Once in a great while, games of such vision come along that they end up being unforgettable, genre defining titles. StarWarsArcade, KungFu, SuperMarioBros, Zelda, Tetris, Gauntlet, MULE, Ultima, ResidentEvil, NFL2K, Halo, CallofDuty, WoW... Each of these games were magical experiences that planted the seeds for my lifetime of video game enjoyment. I remember where I was when I first played them, the theme songs, the addictive game play, in short, how each changed the way I looked at the medium. In this vein, Borderlands is an amazing entertainment experience that I will not soon forget.
As I have written about since early 2008 and more recently with an in-depth preview a few months back, Borderlands is a sci-fi shooter and original intellectual property (IP) from Gearbox Software. When I first read the GameInformer preview I was intrigued, as it spoke of a Mad Max-like world called Pandora and the game’s artificial intelligence that would randomly generate hundreds of thousands of different weapons for the player to wield. The next few months, heck years, would bring a dramatic art style shift to a more comic book style, a closed-door preview at E3, and a couple focus tests, all confirming for me the game was going to be something special. Well, I finally got my hands on the retail version on the launch day last week and it hasn’t left my 360 or gaming mind since.
Role Playing Games (RPG) and First Person Shooters (FPS) have long been my favorite genres. Last year’s critical and retail hit Fallout 3, attempted to bridge the two genres, but leaned far closer to RPG. Many loved it, I did not. I found it boring, the control frustrating, the inventory management/map poorly implemented, and I was turned off by its bland color palate and art style. That being said, the stat management, huge world, DLC’s, and variety of quests were a step in the right direction. I am very pleased to say that after 24 hours of gameplay or so with Borderlands, it is everything I wished that Fallout 3 could have been.
The balance between FPS and RPG is perfect, forming a fun-first, satisfying shooter that still retains the enjoyable grind and ability progression of an RPG. The art style and humor are a perfect match.
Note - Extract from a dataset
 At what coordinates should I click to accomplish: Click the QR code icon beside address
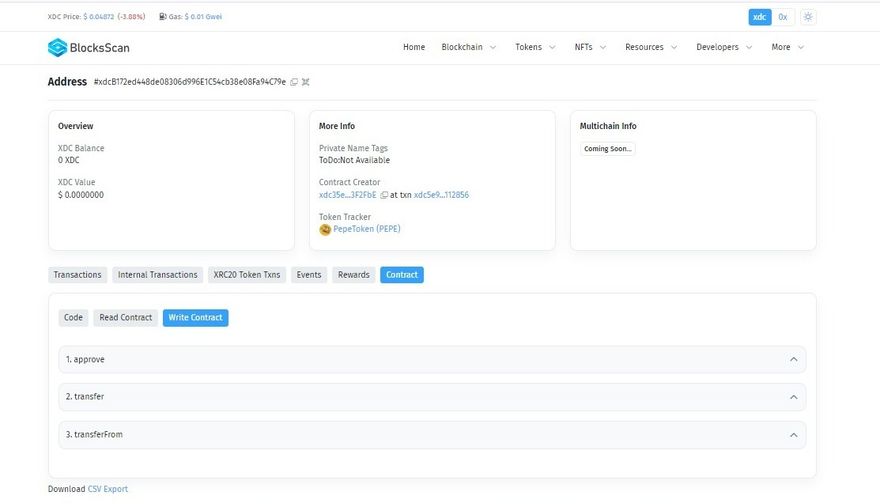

Each pull of the trigger is satisfying, equipping every new rare gun like a little Christmas, and stumbling on a hidden weapon cache like finding buried treasure.
Borderlands also succeeds in fixing a longtime issue I have had with every FPS before it... play length. Despite what anyone may tell you, length matters. :) Specifically, even the legendary FPS campaigns like Halo or Call of Duty, play through for an amazing 10-12 hours, but that’s it. After that, if I wish to experience the world again, all I can do is replay the same missions. Borderlands, on the contrary, is enormous, but without the feeling that art assets have just been recycled (ODST cough). It sports a 50-80 hour campaign, whose loot gets better on the second play through.
Combine the size and perfect gameplay with smooth menus/maps, at least one DLC coming before Christmas, and online coop where I can bring my toon into the world of any of my friends and bring back any loot, XP, or money I earn back into my world, and you have an incredibly polished and accessible addictive game. Clearly I’m not the only one that feels this way about Gearbox’s opus. Borderlands sold out at many retailers the first week it launched, is near the top of console online game charts, and has spread like a virus amongst my XboxLive buddies. There hasn’t been a night since launch that I’ve been on and not seen a friend “In the Borderlands.”
Put simply, Borderlands is a once in a hardware generation experience. I truly believe that in a few years, FPS/RPGs will be common place and we take it for granted that the combined genre hadn’t always been around. We will have Gearbox to thank for it. So if you are a gamer and enjoy FPSs, RPGs, or heck, video game fun, get Borderlands. If you enjoy the game only half as much as I have, you are in for a real treat.
I guess that’s about it for my sales pitch. All this writing has got me missing actually playing the game. I’m off to shotgun skags and hunt for a new sniper rifle... Pandora is calling.